一歩後ろに下がり深呼吸をすると、一歩進みまっすぐこちらを見てきた。
「ひ、一晩泊めてはいただけませんでしょうか」
「……。あぁ。ゆっくりしていってくれ」
明かりに照らされた女は、やけに薄地な服を着ていた。この季節の山を通る服装ではない。逃亡奴隷だろうか?それに、袈裟懸けに背負った大剣がその不気味さに拍車をかけている。
女は家に入るとすぐに机の上に用意していた料理に気づいたようで、見つめたまま一切の動きを止めた。よく見てみれば右手は腹を押さえている。声をかけようか迷っていると、耳をそばだてなくとも聞こえるなんとも可愛らしい音がした。女の耳が朱に染まる。
「少しなら分けてやるぞ」
「本当ですか!?」
くるりとこちらを振り返るその仕草が、見た目に似合わない幼さを感じさせる。こんなにキラキラした瞳をみるのは久しぶりだ。
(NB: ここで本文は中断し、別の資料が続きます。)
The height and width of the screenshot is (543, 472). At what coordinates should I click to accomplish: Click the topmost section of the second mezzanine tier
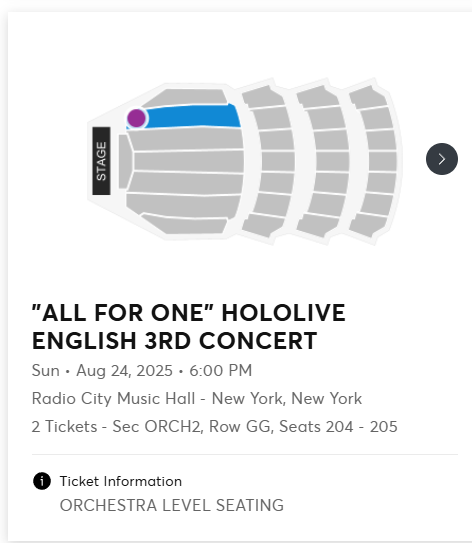coord(318,97)
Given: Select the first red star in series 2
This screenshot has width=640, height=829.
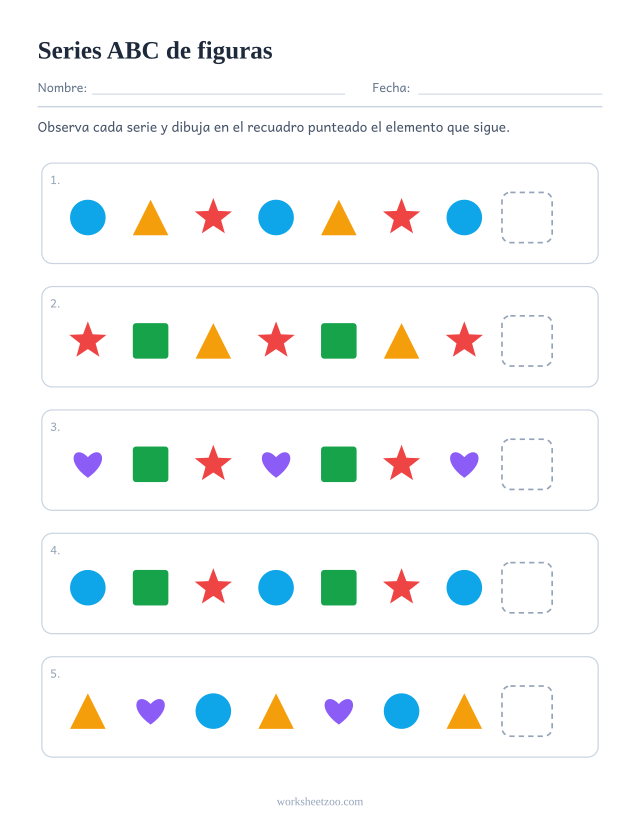Looking at the screenshot, I should 88,340.
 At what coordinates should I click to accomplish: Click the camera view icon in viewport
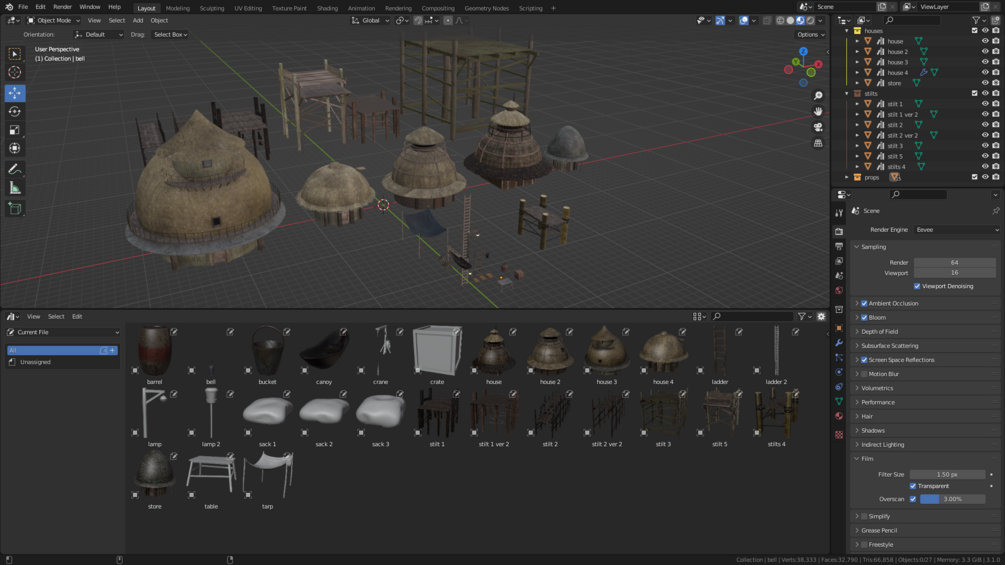tap(818, 127)
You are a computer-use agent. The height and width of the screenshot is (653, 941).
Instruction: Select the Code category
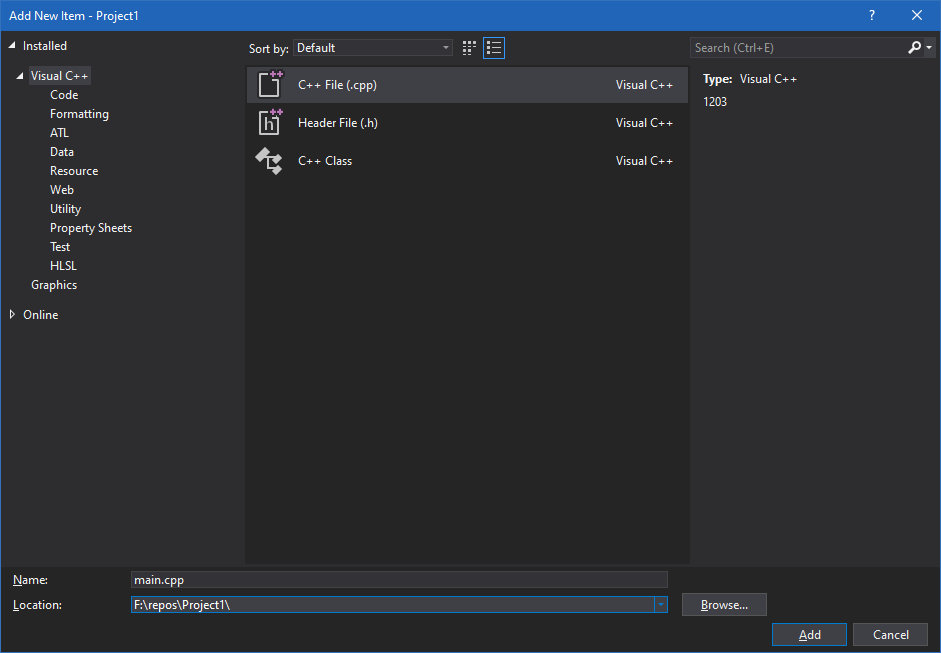[64, 95]
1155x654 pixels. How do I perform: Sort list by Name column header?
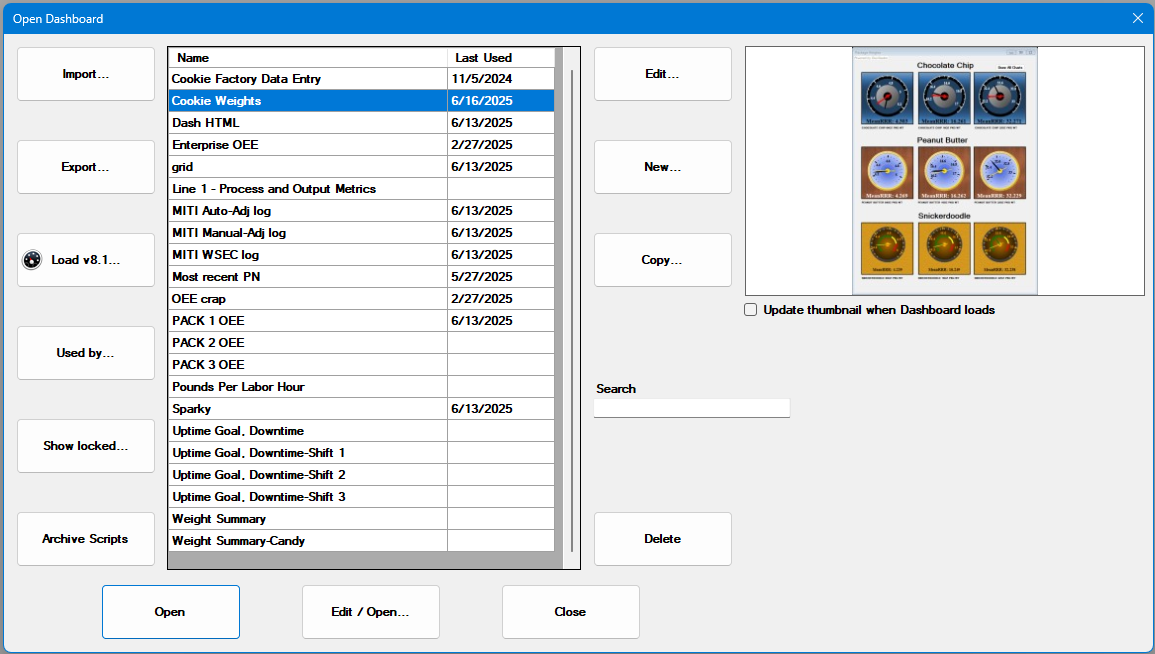coord(307,58)
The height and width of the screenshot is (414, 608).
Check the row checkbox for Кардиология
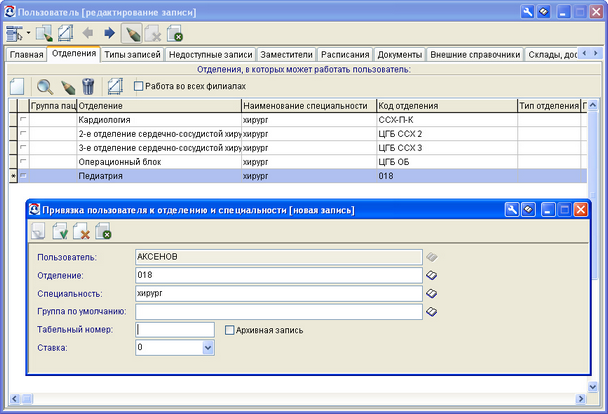coord(23,119)
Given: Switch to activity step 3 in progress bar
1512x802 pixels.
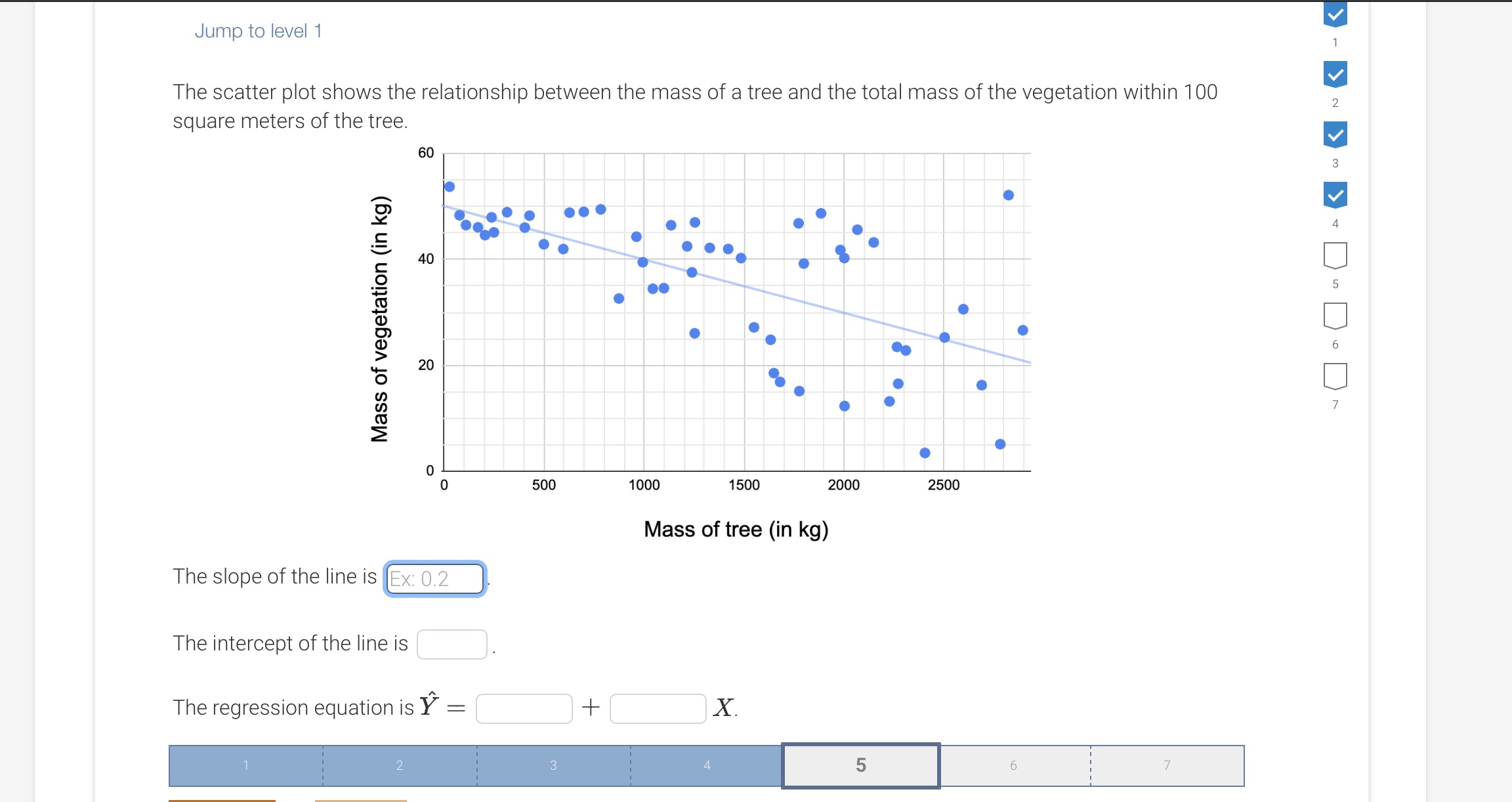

椅子に座るよう促す。女は大剣をゆっくりと下ろして壁に立て掛け、向かいに座る。食器と残っていた乾パンを持ってきて目の前に置くとすぐにパンに食らいつきそうだったのでそれを諌め、熊の肉を半分ほど切ってやる。半分といっても女の頭ほどある肉だ。いくら腹を空かせているからといって、これぐらいしか食べられないだろう。
「このぐらいで問題ないか?」
「は、はい!」
勢い良く顔を何度も上下に振るその姿は、小動物的な可愛さがある。頬が緩むのを感じながら食べ始めた。女もよほどお腹が空いていたのか口の中の食べ物を飲みきらないうちに次へ次へと手を伸ばす。女が食べきったのはそれから数分後だった。